A parasite control group worries delayed veterinary care early in 2020 could lead to lapses in parasite protection in pets.
The same organization also predicts widespread increases in heartworm disease in 2021.
Leaders of the Companion Animal Parasite Council, a nonprofit foundation of animal and human health professionals, warned in an announcement that veterinarians’ appointment scheduling software may inadvertently create an echo of business trends from 2020, when clinics experienced a lull in business in the spring followed by an overwhelming crush of visits in the summer. CAPC leaders recommend that veterinarians consider sending clients reminders earlier and working with them to move up appointments.
Dr. Chris Carpenter, CAPC president and CEO, said in the announcement that every pet needs annual testing for parasites and timely preventives.
“Our concern is that the delayed veterinary visits in 2020 may cause difficulties in pets getting access to healthcare in 2021,” Dr. Carpenter said.

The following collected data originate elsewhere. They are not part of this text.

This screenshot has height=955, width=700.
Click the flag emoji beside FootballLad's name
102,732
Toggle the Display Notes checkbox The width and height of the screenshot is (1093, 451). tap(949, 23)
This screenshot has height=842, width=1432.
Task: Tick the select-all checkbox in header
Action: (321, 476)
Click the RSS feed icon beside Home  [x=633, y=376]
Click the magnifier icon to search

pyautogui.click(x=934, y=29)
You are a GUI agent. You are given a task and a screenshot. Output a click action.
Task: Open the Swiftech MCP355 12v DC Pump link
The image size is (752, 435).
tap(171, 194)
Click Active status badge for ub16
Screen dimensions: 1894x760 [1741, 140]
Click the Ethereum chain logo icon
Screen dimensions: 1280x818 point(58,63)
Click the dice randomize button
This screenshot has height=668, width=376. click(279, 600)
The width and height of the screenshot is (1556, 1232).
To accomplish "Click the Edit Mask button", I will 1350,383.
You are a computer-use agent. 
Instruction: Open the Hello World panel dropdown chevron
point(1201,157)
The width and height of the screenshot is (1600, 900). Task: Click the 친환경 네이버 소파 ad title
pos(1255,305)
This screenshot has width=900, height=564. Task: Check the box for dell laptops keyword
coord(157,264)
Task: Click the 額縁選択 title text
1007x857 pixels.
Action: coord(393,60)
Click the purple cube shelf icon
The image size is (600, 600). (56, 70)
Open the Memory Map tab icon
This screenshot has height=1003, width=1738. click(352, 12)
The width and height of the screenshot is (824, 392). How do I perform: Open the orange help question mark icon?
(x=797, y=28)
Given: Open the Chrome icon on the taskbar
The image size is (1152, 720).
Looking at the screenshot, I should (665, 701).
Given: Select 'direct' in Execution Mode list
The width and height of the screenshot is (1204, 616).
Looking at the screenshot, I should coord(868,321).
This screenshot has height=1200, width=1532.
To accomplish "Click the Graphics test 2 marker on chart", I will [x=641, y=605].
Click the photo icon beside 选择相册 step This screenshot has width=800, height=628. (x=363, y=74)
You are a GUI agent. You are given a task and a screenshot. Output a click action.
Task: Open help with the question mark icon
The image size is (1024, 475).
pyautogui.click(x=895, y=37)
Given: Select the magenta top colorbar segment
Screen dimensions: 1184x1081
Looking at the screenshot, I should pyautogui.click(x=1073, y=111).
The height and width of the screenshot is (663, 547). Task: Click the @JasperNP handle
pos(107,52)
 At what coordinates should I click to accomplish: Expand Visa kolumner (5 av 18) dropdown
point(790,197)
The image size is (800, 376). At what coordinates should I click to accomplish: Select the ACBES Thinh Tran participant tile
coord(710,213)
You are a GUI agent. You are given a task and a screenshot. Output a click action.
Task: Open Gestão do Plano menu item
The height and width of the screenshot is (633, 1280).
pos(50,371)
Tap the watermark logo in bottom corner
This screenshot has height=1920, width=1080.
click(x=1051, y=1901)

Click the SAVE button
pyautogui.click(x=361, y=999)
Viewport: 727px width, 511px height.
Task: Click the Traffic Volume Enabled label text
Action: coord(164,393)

Dr. Rick Marrinson is a member of the CAPC board of directors and owner of a five-veterinarian practice in Longwood, Florida, which is near Orlando. He said in an interview that his practice’s revenue dropped about 10% in March and April 2020 in comparison with 2019, intestinal parasite screenings declined 14.7%, and heartworm tests declined 10%, yet the practice received a surge of business in the summer and fall from pet owners. He knows other veterinarians had similar experiences.
“Our practice management software—when you see that animal, it automatically creates reminders for that exact time next year,” he said.
Dr. Marrinson also warned that preliminary CAPC data, scheduled for publication in April, indicates heartworm will be unusually prevalent in 2021. The organization predicts hot spots in atypical areas, including New Mexico, Colorado, Northern California, northern Montana, and northern North Dakota.
“It’s just a crazy map coming out this year, and I just want veterinarians to be watching that, especially those people who always think they don’t have heartworms in their area,” Dr. Marrinson said. “We’re going to start seeing it everywhere.”